Written exercise:
Arrange every line of the material below as a numbered list, leaving out any blank lines.

Source records:
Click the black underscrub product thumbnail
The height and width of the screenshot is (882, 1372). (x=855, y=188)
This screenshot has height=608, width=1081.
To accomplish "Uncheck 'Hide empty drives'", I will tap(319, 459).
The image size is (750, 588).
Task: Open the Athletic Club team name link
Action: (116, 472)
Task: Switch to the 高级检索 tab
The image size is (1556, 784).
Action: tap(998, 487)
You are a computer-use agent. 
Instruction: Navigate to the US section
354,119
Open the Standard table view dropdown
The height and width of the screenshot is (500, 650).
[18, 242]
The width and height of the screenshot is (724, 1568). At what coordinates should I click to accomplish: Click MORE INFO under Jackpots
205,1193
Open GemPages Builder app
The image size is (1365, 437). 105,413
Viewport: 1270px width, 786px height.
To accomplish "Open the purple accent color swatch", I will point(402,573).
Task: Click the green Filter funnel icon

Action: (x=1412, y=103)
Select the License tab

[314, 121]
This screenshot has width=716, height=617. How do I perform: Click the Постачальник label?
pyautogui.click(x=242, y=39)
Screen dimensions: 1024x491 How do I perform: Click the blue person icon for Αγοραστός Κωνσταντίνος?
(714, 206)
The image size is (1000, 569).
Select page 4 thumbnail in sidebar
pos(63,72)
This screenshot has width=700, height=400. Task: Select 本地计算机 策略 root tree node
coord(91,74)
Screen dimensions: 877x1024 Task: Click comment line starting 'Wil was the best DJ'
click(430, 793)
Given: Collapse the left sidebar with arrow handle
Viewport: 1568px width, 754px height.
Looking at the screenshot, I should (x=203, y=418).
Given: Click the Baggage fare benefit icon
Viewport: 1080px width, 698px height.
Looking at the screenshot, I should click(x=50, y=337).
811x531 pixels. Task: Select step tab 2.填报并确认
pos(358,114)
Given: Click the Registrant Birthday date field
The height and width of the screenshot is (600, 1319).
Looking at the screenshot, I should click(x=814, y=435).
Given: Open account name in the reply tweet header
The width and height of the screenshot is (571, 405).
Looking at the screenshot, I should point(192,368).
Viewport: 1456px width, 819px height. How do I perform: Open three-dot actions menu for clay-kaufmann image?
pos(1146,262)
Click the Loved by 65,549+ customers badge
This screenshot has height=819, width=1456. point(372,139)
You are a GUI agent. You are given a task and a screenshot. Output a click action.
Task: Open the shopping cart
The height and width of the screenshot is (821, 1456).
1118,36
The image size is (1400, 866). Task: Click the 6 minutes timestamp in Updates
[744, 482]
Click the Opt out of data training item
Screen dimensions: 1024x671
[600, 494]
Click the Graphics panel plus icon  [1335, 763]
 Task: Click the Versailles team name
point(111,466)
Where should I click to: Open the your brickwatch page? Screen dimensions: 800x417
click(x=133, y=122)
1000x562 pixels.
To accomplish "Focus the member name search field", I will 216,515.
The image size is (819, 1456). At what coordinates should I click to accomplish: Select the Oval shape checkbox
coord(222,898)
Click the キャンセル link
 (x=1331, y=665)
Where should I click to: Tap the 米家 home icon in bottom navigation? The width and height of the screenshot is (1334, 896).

Answer to this task:
1. Click the black underscrub product thumbnail
2. The height and width of the screenshot is (882, 1372). (x=855, y=188)
3. This screenshot has height=608, width=1081.
4. To accomplish "Uncheck 'Hide empty drives'", I will tap(319, 459).
5. The image size is (750, 588).
6. Task: Open the Athletic Club team name link
7. Action: (116, 472)
8. Task: Switch to the 高级检索 tab
9. The image size is (1556, 784).
10. Action: tap(998, 487)
11. You are a computer-use agent. 
12. Instruction: Navigate to the US section
13. 354,119
14. Open the Standard table view dropdown
15. The height and width of the screenshot is (500, 650).
16. [18, 242]
17. The width and height of the screenshot is (724, 1568). At what coordinates should I click to accomplish: Click MORE INFO under Jackpots
18. 205,1193
19. Open GemPages Builder app
20. The image size is (1365, 437). 105,413
21. Viewport: 1270px width, 786px height.
22. To accomplish "Open the purple accent color swatch", I will point(402,573).
23. Task: Click the green Filter funnel icon
24. Action: (x=1412, y=103)
25. Select the License tab
26. [314, 121]
27. This screenshot has width=716, height=617. How do I perform: Click the Постачальник label?
28. pyautogui.click(x=242, y=39)
29. Screen dimensions: 1024x491 How do I perform: Click the blue person icon for Αγοραστός Κωνσταντίνος?
30. (714, 206)
31. The image size is (1000, 569).
32. Select page 4 thumbnail in sidebar
33. pos(63,72)
34. This screenshot has width=700, height=400. Task: Select 本地计算机 策略 root tree node
35. coord(91,74)
36. Screen dimensions: 877x1024 Task: Click comment line starting 'Wil was the best DJ'
37. click(430, 793)
38. Given: Collapse the left sidebar with arrow handle
39. Viewport: 1568px width, 754px height.
40. Looking at the screenshot, I should (x=203, y=418).
41. Given: Click the Baggage fare benefit icon
42. Viewport: 1080px width, 698px height.
43. Looking at the screenshot, I should click(x=50, y=337).
44. 811x531 pixels. Task: Select step tab 2.填报并确认
45. pos(358,114)
46. Given: Click the Registrant Birthday date field
47. The height and width of the screenshot is (600, 1319).
48. Looking at the screenshot, I should click(x=814, y=435).
49. Given: Open account name in the reply tweet header
50. The width and height of the screenshot is (571, 405).
51. Looking at the screenshot, I should point(192,368).
52. Viewport: 1456px width, 819px height. How do I perform: Open three-dot actions menu for clay-kaufmann image?
53. pos(1146,262)
54. Click the Loved by 65,549+ customers badge
55. This screenshot has height=819, width=1456. point(372,139)
56. You are a GUI agent. You are given a task and a screenshot. Output a click action.
57. Task: Open the shopping cart
58. The height and width of the screenshot is (821, 1456).
59. 1118,36
60. The image size is (1400, 866). Task: Click the 6 minutes timestamp in Updates
61. [744, 482]
62. Click the Opt out of data training item
63. Screen dimensions: 1024x671
64. [600, 494]
65. Click the Graphics panel plus icon  [1335, 763]
66.  Task: Click the Versailles team name
67. point(111,466)
68. Where should I click to: Open the your brickwatch page? Screen dimensions: 800x417
69. click(x=133, y=122)
70. 1000x562 pixels.
71. To accomplish "Focus the member name search field", I will 216,515.
72. The image size is (819, 1456). At what coordinates should I click to accomplish: Select the Oval shape checkbox
73. coord(222,898)
74. Click the キャンセル link
75.  (x=1331, y=665)
76. Where should I click to: Tap the 米家 home icon in bottom navigation? The width and height of the screenshot is (1334, 896).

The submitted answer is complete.